The Justice Department’s own internal recommendation say that officials seek warrants based on probable cause to obtain location information in private areas. The administration has apparently ignored those recommendations.
Federal officials are routinely asking courts to order cellphone companies to furnish real-time tracking data so they can pinpoint the whereabouts of drug traffickers, fugitives and other criminal suspects, according to judges and industry lawyers.
In some cases, judges have granted the requests without requiring the government to demonstrate that there is probable cause to believe that a crime is taking place or that the inquiry will yield evidence of a crime. Privacy advocates fear such a practice may expose average Americans to a new level of government scrutiny of their daily lives.

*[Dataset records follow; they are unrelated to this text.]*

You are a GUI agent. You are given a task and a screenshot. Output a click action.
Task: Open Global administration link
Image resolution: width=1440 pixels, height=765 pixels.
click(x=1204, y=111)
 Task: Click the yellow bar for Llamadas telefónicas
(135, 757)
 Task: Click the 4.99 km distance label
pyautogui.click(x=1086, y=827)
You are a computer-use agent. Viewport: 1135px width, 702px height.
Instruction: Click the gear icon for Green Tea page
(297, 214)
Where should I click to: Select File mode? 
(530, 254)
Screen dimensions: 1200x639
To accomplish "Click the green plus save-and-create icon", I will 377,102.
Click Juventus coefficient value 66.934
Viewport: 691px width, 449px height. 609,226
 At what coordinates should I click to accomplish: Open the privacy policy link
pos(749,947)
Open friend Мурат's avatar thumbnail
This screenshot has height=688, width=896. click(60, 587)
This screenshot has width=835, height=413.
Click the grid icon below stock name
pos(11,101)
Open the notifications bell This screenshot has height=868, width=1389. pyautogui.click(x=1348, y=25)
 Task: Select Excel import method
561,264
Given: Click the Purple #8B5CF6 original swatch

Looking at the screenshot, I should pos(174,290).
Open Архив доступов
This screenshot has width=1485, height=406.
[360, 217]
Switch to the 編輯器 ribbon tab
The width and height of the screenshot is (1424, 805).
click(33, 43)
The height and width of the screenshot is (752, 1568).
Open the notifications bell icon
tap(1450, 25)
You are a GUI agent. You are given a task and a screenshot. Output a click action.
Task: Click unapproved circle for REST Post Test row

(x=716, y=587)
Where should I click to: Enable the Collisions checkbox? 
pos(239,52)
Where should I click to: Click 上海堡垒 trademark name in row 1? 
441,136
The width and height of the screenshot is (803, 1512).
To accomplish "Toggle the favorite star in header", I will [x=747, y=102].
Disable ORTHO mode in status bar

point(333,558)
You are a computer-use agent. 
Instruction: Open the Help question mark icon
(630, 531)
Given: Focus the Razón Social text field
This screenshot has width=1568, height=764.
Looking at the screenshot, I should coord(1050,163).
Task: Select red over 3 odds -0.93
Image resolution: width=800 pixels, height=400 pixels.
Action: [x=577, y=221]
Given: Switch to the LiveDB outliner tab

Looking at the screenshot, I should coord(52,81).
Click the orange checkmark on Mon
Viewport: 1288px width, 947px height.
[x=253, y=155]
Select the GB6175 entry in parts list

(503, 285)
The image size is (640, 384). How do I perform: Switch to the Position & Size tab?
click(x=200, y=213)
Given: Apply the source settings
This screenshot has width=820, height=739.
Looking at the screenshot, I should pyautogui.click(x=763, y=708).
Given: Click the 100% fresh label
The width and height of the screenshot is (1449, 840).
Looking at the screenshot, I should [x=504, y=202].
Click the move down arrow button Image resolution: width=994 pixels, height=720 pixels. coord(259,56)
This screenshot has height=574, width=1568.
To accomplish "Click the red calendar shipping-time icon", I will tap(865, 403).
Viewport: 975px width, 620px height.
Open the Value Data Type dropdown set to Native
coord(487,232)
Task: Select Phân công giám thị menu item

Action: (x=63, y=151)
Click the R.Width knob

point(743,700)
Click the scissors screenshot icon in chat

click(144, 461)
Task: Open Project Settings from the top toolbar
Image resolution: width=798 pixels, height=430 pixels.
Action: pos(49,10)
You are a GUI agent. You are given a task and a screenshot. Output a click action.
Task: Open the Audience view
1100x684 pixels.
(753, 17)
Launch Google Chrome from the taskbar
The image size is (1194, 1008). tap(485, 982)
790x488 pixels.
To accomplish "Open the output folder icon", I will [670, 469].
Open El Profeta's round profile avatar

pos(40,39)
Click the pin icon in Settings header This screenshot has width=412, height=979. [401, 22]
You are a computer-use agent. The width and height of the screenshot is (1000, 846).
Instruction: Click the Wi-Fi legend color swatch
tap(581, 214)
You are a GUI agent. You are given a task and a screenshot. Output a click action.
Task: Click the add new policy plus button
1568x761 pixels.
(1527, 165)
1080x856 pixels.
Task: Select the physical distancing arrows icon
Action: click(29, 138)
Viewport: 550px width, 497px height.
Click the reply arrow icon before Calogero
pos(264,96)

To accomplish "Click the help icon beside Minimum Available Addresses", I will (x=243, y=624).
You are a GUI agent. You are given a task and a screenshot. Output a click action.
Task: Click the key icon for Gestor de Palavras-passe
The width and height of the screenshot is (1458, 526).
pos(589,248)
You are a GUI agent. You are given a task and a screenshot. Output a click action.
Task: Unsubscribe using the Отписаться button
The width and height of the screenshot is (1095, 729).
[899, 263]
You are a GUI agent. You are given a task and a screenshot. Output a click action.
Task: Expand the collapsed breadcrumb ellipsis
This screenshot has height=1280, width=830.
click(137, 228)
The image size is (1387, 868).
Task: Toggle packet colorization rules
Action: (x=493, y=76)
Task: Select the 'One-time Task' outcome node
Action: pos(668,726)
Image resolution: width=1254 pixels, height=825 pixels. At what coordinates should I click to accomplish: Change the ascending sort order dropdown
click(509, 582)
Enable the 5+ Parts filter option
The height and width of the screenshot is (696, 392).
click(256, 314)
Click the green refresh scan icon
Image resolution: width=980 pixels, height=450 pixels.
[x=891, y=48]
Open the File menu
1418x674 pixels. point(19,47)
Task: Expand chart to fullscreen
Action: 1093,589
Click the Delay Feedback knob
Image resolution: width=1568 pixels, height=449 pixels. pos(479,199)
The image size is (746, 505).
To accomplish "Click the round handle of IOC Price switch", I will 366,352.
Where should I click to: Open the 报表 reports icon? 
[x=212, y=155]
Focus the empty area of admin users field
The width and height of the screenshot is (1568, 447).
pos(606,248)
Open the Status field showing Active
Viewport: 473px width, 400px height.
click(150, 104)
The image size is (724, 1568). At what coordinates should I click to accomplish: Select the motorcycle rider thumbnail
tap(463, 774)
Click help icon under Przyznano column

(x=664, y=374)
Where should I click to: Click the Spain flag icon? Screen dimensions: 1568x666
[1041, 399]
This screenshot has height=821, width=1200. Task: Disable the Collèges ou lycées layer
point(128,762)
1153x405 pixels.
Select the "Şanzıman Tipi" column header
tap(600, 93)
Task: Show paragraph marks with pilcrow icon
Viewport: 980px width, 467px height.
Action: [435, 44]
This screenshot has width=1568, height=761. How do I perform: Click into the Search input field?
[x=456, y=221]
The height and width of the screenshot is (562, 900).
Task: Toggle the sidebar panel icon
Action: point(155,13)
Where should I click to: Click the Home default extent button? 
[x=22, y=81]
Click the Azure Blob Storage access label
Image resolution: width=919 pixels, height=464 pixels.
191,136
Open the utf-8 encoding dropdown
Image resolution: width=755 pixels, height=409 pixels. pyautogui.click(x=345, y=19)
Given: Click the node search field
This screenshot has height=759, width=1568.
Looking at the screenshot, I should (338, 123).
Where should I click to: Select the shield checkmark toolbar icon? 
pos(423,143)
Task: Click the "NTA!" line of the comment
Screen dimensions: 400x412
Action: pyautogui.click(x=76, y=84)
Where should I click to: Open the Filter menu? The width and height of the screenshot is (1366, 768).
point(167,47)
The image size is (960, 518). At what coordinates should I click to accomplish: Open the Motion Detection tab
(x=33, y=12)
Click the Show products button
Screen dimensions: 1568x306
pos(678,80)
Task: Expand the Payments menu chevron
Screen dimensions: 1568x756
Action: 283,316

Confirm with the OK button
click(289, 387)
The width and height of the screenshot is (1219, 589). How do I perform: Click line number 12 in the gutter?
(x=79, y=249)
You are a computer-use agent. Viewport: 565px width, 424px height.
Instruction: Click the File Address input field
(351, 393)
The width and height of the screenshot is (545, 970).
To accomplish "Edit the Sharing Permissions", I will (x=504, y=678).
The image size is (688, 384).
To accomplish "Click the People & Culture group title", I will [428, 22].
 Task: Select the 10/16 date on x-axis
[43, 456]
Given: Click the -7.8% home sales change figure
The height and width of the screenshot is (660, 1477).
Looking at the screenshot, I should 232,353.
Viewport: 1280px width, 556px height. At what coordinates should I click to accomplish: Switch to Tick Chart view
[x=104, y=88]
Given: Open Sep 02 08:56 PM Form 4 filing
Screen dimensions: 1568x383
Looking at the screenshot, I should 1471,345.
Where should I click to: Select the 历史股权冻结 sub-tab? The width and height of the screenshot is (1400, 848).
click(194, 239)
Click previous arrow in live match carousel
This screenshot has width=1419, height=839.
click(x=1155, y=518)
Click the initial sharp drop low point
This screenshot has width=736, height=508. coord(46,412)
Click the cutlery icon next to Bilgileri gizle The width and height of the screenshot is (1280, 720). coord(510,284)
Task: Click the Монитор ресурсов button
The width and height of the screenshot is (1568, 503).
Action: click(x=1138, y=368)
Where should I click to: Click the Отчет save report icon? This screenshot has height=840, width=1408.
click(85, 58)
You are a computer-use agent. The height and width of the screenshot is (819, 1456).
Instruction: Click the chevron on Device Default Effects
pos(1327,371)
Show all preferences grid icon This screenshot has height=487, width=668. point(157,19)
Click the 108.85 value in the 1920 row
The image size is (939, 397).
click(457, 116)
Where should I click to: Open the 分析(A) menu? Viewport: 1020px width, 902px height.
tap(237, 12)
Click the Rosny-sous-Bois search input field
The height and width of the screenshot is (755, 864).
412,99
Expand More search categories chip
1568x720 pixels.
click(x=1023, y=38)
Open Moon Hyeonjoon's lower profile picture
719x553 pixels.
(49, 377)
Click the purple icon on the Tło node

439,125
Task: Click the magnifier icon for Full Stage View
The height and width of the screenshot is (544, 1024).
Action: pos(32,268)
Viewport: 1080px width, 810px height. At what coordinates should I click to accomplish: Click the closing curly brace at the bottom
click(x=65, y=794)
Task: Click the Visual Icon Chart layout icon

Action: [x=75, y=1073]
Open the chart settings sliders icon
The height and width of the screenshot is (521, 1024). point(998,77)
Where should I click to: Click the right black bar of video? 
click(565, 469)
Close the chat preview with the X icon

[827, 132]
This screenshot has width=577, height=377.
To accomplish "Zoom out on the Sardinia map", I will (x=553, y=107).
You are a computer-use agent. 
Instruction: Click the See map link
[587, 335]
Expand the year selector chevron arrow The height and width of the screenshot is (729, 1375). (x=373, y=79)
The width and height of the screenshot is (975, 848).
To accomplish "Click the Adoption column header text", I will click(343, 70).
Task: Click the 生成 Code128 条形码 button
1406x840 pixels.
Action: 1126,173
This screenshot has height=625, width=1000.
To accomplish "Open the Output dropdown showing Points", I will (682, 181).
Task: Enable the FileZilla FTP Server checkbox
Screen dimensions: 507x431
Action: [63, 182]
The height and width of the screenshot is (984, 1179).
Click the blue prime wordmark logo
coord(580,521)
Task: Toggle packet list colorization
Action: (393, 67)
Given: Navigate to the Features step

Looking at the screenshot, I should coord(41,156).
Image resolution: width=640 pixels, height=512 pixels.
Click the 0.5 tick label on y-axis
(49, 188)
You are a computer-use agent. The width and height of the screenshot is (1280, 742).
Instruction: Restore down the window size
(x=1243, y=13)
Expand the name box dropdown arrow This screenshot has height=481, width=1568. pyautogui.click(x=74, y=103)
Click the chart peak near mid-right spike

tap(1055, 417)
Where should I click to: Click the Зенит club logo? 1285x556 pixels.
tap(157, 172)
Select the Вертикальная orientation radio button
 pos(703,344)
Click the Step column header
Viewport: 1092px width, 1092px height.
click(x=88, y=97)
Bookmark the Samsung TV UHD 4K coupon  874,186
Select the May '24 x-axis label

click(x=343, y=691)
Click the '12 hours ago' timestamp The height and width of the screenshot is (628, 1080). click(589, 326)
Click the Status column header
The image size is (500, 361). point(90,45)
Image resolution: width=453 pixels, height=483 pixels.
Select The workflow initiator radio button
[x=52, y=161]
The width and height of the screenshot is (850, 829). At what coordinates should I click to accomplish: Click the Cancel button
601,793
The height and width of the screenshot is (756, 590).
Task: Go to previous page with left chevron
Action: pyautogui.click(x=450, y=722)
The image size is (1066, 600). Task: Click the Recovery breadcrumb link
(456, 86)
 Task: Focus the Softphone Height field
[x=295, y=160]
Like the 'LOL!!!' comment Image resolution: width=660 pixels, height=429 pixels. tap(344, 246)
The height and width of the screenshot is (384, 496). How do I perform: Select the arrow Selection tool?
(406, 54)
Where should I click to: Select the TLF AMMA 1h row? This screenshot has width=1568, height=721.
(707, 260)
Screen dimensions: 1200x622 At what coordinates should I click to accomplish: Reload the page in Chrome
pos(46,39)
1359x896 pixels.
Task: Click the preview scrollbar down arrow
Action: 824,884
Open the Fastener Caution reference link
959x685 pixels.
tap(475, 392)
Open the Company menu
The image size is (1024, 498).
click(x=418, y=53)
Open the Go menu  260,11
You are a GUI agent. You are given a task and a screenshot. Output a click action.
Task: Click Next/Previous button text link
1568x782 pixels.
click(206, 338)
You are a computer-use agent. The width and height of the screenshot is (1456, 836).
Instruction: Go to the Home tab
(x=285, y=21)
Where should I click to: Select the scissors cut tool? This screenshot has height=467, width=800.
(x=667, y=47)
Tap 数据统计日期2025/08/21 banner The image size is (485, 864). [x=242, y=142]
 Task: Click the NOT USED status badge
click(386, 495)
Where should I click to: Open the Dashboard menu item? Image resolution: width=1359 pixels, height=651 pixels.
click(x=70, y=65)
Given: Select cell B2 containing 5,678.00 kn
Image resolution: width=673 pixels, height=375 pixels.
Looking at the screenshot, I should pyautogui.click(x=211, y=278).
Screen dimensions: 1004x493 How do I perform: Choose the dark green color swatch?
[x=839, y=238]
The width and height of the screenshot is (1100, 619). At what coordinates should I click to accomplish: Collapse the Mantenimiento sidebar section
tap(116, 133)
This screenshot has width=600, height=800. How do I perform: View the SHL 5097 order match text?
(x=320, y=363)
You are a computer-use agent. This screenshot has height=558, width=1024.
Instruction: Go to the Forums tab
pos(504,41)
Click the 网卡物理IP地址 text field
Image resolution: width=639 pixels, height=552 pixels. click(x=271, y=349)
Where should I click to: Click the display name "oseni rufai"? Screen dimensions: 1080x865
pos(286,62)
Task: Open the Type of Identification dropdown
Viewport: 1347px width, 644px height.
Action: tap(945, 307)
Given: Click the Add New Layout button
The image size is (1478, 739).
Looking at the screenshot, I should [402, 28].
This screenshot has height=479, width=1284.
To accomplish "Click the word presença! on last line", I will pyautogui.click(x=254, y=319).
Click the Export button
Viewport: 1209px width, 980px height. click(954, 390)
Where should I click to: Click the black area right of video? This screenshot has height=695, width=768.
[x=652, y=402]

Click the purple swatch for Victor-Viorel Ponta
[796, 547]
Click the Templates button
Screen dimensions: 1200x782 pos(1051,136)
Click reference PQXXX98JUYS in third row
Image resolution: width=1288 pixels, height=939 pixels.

Apparently, wireless carriers are offering location services as a perk to customers. Responding to a federal mandate, the companies invested heavily in enhanced 911 (E911) location tracking, and hope to make up the costs by making it a feature service — one carrier offers a “loopt” service that sends an alert when a friend is near, “putting an end to missed connections in the mall, at the movies or around town.”
The group Electronic Frontier Foundation’s Kevin Bankston said, “Most people don’t realize it, but they’re carrying a tracking device in their pocket. Cellphones can reveal very precise information about your location, and yet legal protections are very much up in the air.”
And wouldn’t you know it, the Bush administration looks at this as another surveillance opportunity, based on loose legal standards.
It’s all about probable cause, which the administration doesn’t think it needs.
In a stinging opinion this month, a federal judge in Texas denied a request by a Drug Enforcement Administration agent for data that would identify a drug trafficker’s phone location by using the carrier’s E911 tracking capability. E911 tracking systems read signals sent to satellites from a phone’s Global Positioning System (GPS) chip or triangulated radio signals sent from phones to cell towers. Magistrate Judge Brian L. Owsley, of the Corpus Christi division of the Southern District of Texas, said the agent’s affidavit failed to focus on “specifics necessary to establish probable cause, such as relevant dates, names and places.”
Owsley decided to publish his opinion, which explained that the agent failed to provide “sufficient specific information to support the assertion” that the phone was being used in “criminal” activity. Instead, Owsley wrote, the agent simply alleged that the subject trafficked in narcotics and used the phone to do so. The agent stated that the DEA had ” ‘identified’ or ‘determined’ certain matters,” Owsley wrote, but “these identifications, determinations or revelations are not facts, but simply conclusions by the agency.”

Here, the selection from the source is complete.